Volkan mısın, Fırtına mı, coşkun Sel mi?

Çak Şimsek gibi, es Rüzgar gibi ; Ol, hangisi yansıtıyorsa sahnedeki seni …

                                                                         -Selena-

 

Selenistic Singing nedir, nasıl ortaya çıktı?

 

Hem konservatuvardaki öğrencilik yıllarımda hem de profesyonel şarkıcılık hayatımda; bir sanatçının sahne üzerinde gösterebildiği başarıda, her türlü kişisel özelliğin, ebeveynler tarafından yetiştirilme şekillerinin, anatomik avantaj ve dezavantajların, teknik yeterliliklerin, yönetilebilen ve yönetilemeyen becerisel faktörlerin ne denli etkin rol oynayabileceğini dikkatle gözlemledim ve bizzat deneyimledim.

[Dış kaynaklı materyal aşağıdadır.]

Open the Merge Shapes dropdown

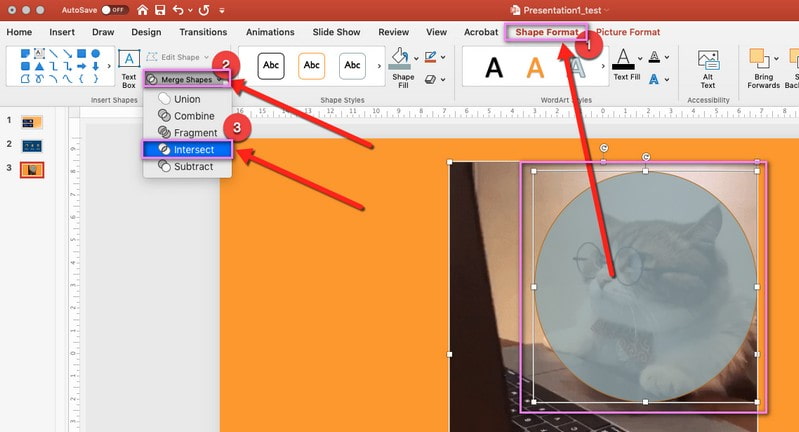186,79
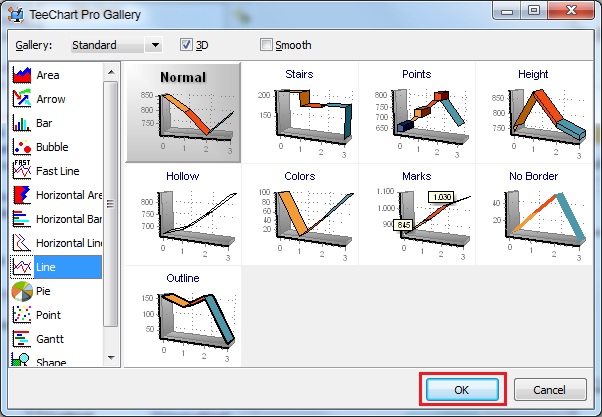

Mesleğimi sahnede icra ederken, kendimde olumlu bulduğum, avantaj olarak yararlandığım özelliklerim kadar tamamlamam gereken eksik parçalarımı, geliştirmem gereken yönlerimi de keşfettim ve onların üzerinde çalışmaya, ilerleyebilmemi destekleyecek şekilde onları dönüştürebilmeye gayret ettim.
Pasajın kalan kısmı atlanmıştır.